- Task directions: Return the stretch of rows from the start through the line containing "pos(373,307)", copied verbatim.

START

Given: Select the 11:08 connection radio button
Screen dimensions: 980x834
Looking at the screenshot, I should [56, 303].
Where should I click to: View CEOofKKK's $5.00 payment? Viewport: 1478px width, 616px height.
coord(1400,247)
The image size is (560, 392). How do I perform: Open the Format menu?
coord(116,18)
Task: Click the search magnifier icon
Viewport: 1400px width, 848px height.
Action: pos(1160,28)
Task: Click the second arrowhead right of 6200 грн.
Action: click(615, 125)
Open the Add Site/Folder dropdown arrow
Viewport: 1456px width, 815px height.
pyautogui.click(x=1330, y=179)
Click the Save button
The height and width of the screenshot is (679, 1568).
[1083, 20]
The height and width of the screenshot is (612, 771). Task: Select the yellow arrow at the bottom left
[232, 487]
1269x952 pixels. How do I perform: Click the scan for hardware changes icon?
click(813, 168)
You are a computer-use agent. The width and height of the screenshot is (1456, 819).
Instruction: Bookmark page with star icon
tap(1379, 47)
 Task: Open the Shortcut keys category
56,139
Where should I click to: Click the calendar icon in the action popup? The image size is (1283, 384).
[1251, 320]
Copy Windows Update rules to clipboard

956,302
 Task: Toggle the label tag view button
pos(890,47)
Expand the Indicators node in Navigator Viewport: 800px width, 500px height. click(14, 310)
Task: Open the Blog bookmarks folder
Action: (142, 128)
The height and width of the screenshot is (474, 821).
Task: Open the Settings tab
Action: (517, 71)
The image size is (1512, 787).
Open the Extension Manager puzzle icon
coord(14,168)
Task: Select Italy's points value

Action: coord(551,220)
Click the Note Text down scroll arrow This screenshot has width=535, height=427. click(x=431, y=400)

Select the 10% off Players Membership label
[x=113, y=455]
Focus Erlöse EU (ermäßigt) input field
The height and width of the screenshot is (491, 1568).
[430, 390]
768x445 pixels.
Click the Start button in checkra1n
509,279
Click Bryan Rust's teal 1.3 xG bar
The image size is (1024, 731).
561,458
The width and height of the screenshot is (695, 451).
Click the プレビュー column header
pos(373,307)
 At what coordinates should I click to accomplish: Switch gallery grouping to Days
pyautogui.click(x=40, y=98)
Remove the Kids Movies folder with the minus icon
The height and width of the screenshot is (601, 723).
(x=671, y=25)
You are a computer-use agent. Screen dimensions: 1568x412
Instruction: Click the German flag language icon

END

- Solution to this exercise:
Given: Select the 11:08 connection radio button
Screen dimensions: 980x834
Looking at the screenshot, I should [56, 303].
Where should I click to: View CEOofKKK's $5.00 payment? Viewport: 1478px width, 616px height.
coord(1400,247)
The image size is (560, 392). How do I perform: Open the Format menu?
coord(116,18)
Task: Click the search magnifier icon
Viewport: 1400px width, 848px height.
Action: pos(1160,28)
Task: Click the second arrowhead right of 6200 грн.
Action: click(615, 125)
Open the Add Site/Folder dropdown arrow
Viewport: 1456px width, 815px height.
pyautogui.click(x=1330, y=179)
Click the Save button
The height and width of the screenshot is (679, 1568).
[1083, 20]
The height and width of the screenshot is (612, 771). Task: Select the yellow arrow at the bottom left
[232, 487]
1269x952 pixels. How do I perform: Click the scan for hardware changes icon?
click(813, 168)
You are a computer-use agent. The width and height of the screenshot is (1456, 819).
Instruction: Bookmark page with star icon
tap(1379, 47)
 Task: Open the Shortcut keys category
56,139
Where should I click to: Click the calendar icon in the action popup? The image size is (1283, 384).
[1251, 320]
Copy Windows Update rules to clipboard

956,302
 Task: Toggle the label tag view button
pos(890,47)
Expand the Indicators node in Navigator Viewport: 800px width, 500px height. click(14, 310)
Task: Open the Blog bookmarks folder
Action: (142, 128)
The height and width of the screenshot is (474, 821).
Task: Open the Settings tab
Action: (517, 71)
The image size is (1512, 787).
Open the Extension Manager puzzle icon
coord(14,168)
Task: Select Italy's points value

Action: coord(551,220)
Click the Note Text down scroll arrow This screenshot has width=535, height=427. click(x=431, y=400)

Select the 10% off Players Membership label
[x=113, y=455]
Focus Erlöse EU (ermäßigt) input field
The height and width of the screenshot is (491, 1568).
[430, 390]
768x445 pixels.
Click the Start button in checkra1n
509,279
Click Bryan Rust's teal 1.3 xG bar
The image size is (1024, 731).
561,458
The width and height of the screenshot is (695, 451).
Click the プレビュー column header
pos(373,307)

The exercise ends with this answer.